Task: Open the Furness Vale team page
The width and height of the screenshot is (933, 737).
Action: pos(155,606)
◇ ◇ ◇ ◇ ◇
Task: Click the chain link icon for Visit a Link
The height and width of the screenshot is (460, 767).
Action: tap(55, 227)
◇ ◇ ◇ ◇ ◇
**What you should do**
Output everything from the line containing "Task: Click the" down to the line containing "Action: tap(55, 227)", repeating those records line for line.

**Result for this task**
Task: Click the chain link icon for Visit a Link
The height and width of the screenshot is (460, 767).
Action: tap(55, 227)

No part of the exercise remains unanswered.